» SET TASK: Express the data from its first line through the line that contains "Support (183, 181)", inclusive, as a JSON list of strings. Use one string per line and leave out blank lines.

[Entries for locating text and elements]

^^^^

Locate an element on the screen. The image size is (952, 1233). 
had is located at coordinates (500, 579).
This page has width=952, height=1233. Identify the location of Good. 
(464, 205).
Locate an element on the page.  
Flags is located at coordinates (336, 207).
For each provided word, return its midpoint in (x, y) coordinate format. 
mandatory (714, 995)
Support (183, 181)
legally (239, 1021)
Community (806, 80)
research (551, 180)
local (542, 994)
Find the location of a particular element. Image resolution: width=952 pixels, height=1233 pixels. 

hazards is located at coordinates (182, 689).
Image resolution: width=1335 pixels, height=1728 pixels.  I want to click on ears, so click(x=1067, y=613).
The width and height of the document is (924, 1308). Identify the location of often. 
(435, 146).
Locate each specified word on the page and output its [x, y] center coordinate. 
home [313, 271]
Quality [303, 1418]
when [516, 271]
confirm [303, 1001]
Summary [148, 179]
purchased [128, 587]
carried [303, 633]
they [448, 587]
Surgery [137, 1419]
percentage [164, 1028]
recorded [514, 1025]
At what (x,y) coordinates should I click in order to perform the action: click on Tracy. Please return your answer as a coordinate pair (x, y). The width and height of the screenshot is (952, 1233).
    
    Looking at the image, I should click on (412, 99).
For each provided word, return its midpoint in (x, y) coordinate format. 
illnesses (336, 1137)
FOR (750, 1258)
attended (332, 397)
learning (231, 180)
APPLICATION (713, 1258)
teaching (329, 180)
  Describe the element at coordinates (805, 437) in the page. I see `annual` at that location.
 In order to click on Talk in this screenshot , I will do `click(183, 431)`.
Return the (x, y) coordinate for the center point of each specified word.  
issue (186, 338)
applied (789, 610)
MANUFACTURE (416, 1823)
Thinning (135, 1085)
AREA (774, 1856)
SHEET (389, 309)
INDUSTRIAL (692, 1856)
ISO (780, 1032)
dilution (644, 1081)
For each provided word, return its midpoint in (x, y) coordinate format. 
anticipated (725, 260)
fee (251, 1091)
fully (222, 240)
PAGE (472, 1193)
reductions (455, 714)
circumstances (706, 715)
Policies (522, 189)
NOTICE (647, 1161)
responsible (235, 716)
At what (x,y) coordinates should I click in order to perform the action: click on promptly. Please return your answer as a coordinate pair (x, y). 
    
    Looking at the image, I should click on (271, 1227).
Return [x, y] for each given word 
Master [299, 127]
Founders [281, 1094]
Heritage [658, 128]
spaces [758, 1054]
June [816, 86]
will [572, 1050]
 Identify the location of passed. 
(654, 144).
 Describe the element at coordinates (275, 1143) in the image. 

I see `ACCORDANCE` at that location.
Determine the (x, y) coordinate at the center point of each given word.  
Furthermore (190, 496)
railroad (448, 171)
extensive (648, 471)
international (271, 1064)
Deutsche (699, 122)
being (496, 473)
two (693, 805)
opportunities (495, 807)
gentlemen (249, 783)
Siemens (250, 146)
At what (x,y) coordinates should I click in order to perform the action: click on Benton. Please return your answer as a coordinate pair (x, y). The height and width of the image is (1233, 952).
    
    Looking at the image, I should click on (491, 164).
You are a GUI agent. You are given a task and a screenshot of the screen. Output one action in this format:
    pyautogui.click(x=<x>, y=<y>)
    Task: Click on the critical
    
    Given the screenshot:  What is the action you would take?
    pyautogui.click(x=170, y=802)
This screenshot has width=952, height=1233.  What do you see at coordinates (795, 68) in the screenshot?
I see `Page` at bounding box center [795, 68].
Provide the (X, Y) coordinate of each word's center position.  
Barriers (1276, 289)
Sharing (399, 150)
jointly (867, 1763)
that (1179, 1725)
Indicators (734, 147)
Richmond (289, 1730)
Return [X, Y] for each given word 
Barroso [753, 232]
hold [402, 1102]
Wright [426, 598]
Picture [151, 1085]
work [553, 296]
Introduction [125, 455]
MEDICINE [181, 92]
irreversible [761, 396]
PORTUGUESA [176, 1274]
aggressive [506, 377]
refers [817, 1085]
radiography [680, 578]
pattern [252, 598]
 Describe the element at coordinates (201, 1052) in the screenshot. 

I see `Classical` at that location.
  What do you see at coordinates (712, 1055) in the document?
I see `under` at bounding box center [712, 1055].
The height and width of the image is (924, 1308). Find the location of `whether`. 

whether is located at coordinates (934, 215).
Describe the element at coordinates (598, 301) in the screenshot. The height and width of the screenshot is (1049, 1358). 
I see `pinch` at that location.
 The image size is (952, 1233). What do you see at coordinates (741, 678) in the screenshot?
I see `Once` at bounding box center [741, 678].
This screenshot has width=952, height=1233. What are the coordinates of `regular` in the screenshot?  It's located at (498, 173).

^^^^

» SOLUTION TO THIS EXERCISE:
[
  "Locate an element on the screen. The image size is (952, 1233). ",
  "had is located at coordinates (500, 579).",
  "This page has width=952, height=1233. Identify the location of Good. ",
  "(464, 205).",
  "Locate an element on the page.  ",
  "Flags is located at coordinates (336, 207).",
  "For each provided word, return its midpoint in (x, y) coordinate format. ",
  "mandatory (714, 995)",
  "Support (183, 181)"
]